start DATA SUPPLIED
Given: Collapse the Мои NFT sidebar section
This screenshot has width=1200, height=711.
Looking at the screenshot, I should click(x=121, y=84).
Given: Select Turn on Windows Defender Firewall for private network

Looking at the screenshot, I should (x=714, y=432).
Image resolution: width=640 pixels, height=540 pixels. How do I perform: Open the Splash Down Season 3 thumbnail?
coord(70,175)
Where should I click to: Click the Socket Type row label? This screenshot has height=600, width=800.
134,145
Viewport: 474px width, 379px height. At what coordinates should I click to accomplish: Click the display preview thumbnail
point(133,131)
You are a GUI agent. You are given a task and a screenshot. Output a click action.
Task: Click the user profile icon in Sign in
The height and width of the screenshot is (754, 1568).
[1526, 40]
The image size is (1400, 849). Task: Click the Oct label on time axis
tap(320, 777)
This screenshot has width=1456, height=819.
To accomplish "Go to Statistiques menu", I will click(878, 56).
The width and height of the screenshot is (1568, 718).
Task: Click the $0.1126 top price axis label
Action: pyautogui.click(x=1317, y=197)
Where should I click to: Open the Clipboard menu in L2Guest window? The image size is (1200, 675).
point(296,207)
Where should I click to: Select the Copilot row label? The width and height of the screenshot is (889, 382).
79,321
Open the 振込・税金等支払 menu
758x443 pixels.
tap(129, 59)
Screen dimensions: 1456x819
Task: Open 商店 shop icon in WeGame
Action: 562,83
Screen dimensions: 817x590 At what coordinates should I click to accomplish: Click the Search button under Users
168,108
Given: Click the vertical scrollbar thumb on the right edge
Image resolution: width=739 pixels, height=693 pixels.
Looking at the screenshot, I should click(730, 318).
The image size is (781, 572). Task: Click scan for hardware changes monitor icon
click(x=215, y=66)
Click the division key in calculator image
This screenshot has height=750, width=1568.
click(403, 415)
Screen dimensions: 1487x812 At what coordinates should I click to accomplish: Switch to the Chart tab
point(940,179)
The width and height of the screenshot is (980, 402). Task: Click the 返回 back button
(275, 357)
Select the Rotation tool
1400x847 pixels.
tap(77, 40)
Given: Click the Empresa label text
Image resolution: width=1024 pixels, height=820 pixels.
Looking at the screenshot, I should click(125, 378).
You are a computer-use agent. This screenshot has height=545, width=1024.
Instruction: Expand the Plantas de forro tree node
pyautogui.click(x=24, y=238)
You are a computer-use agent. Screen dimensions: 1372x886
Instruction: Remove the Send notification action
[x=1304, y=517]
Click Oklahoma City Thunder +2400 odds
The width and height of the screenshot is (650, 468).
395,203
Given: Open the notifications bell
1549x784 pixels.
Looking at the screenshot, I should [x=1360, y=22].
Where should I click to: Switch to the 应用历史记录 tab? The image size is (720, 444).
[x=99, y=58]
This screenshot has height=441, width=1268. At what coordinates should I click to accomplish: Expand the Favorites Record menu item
end DATA SUPPLIED
:: GOAL OF THE EXERCISE ::
Please copy the entries above word for word, starting at the very first line and ending at the line that contains "tap(77, 40)".

:: CORRECT RESULT ::
Given: Collapse the Мои NFT sidebar section
This screenshot has width=1200, height=711.
Looking at the screenshot, I should click(x=121, y=84).
Given: Select Turn on Windows Defender Firewall for private network

Looking at the screenshot, I should (x=714, y=432).
Image resolution: width=640 pixels, height=540 pixels. How do I perform: Open the Splash Down Season 3 thumbnail?
coord(70,175)
Where should I click to: Click the Socket Type row label? This screenshot has height=600, width=800.
134,145
Viewport: 474px width, 379px height. At what coordinates should I click to accomplish: Click the display preview thumbnail
point(133,131)
You are a GUI agent. You are given a task and a screenshot. Output a click action.
Task: Click the user profile icon in Sign in
The height and width of the screenshot is (754, 1568).
[1526, 40]
The image size is (1400, 849). Task: Click the Oct label on time axis
tap(320, 777)
This screenshot has width=1456, height=819.
To accomplish "Go to Statistiques menu", I will click(878, 56).
The width and height of the screenshot is (1568, 718).
Task: Click the $0.1126 top price axis label
Action: pyautogui.click(x=1317, y=197)
Where should I click to: Open the Clipboard menu in L2Guest window? The image size is (1200, 675).
point(296,207)
Where should I click to: Select the Copilot row label? The width and height of the screenshot is (889, 382).
79,321
Open the 振込・税金等支払 menu
758x443 pixels.
tap(129, 59)
Screen dimensions: 1456x819
Task: Open 商店 shop icon in WeGame
Action: 562,83
Screen dimensions: 817x590 At what coordinates should I click to accomplish: Click the Search button under Users
168,108
Given: Click the vertical scrollbar thumb on the right edge
Image resolution: width=739 pixels, height=693 pixels.
Looking at the screenshot, I should click(730, 318).
The image size is (781, 572). Task: Click scan for hardware changes monitor icon
click(x=215, y=66)
Click the division key in calculator image
This screenshot has height=750, width=1568.
click(403, 415)
Screen dimensions: 1487x812 At what coordinates should I click to accomplish: Switch to the Chart tab
point(940,179)
The width and height of the screenshot is (980, 402). Task: Click the 返回 back button
(275, 357)
Select the Rotation tool
1400x847 pixels.
tap(77, 40)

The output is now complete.